(Records)
**********

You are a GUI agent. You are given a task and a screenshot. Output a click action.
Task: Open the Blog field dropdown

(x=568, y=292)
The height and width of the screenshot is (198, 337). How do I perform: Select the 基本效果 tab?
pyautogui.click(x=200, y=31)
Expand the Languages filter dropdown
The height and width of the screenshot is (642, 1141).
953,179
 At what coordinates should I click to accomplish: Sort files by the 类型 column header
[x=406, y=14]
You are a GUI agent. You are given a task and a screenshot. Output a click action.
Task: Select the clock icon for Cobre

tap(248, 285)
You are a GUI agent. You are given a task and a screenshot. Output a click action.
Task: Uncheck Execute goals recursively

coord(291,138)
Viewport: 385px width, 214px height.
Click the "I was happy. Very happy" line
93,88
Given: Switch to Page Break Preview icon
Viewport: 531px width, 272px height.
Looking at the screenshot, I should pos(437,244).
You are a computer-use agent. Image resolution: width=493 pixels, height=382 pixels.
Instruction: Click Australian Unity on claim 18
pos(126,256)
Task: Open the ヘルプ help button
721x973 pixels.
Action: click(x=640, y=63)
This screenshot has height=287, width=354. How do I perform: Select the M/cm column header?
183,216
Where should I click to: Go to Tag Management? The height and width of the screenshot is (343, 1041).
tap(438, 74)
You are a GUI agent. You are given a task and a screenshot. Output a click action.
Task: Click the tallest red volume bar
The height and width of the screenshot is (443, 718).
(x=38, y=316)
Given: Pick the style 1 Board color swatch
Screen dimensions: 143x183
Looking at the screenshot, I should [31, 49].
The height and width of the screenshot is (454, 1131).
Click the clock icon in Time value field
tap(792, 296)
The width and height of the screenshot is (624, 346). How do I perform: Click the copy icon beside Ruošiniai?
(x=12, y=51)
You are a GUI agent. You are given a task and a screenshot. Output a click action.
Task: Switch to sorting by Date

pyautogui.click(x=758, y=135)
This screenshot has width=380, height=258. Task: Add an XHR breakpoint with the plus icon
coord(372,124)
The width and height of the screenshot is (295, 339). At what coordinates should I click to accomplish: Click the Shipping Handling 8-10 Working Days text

**********

**JOB:** Copy every one of the lines above without changing anything.

**RESULT FOR THIS TASK:**
You are a GUI agent. You are given a task and a screenshot. Output a click action.
Task: Open the Blog field dropdown

(x=568, y=292)
The height and width of the screenshot is (198, 337). How do I perform: Select the 基本效果 tab?
pyautogui.click(x=200, y=31)
Expand the Languages filter dropdown
The height and width of the screenshot is (642, 1141).
953,179
 At what coordinates should I click to accomplish: Sort files by the 类型 column header
[x=406, y=14]
You are a GUI agent. You are given a task and a screenshot. Output a click action.
Task: Select the clock icon for Cobre

tap(248, 285)
You are a GUI agent. You are given a task and a screenshot. Output a click action.
Task: Uncheck Execute goals recursively

coord(291,138)
Viewport: 385px width, 214px height.
Click the "I was happy. Very happy" line
93,88
Given: Switch to Page Break Preview icon
Viewport: 531px width, 272px height.
Looking at the screenshot, I should pos(437,244).
You are a computer-use agent. Image resolution: width=493 pixels, height=382 pixels.
Instruction: Click Australian Unity on claim 18
pos(126,256)
Task: Open the ヘルプ help button
721x973 pixels.
Action: click(x=640, y=63)
This screenshot has height=287, width=354. How do I perform: Select the M/cm column header?
183,216
Where should I click to: Go to Tag Management? The height and width of the screenshot is (343, 1041).
tap(438, 74)
You are a GUI agent. You are given a task and a screenshot. Output a click action.
Task: Click the tallest red volume bar
The height and width of the screenshot is (443, 718).
(x=38, y=316)
Given: Pick the style 1 Board color swatch
Screen dimensions: 143x183
Looking at the screenshot, I should [31, 49].
The height and width of the screenshot is (454, 1131).
Click the clock icon in Time value field
tap(792, 296)
The width and height of the screenshot is (624, 346). How do I perform: Click the copy icon beside Ruošiniai?
(x=12, y=51)
You are a GUI agent. You are given a task and a screenshot. Output a click action.
Task: Switch to sorting by Date

pyautogui.click(x=758, y=135)
This screenshot has width=380, height=258. Task: Add an XHR breakpoint with the plus icon
coord(372,124)
The width and height of the screenshot is (295, 339). At what coordinates should I click to accomplish: Click the Shipping Handling 8-10 Working Days text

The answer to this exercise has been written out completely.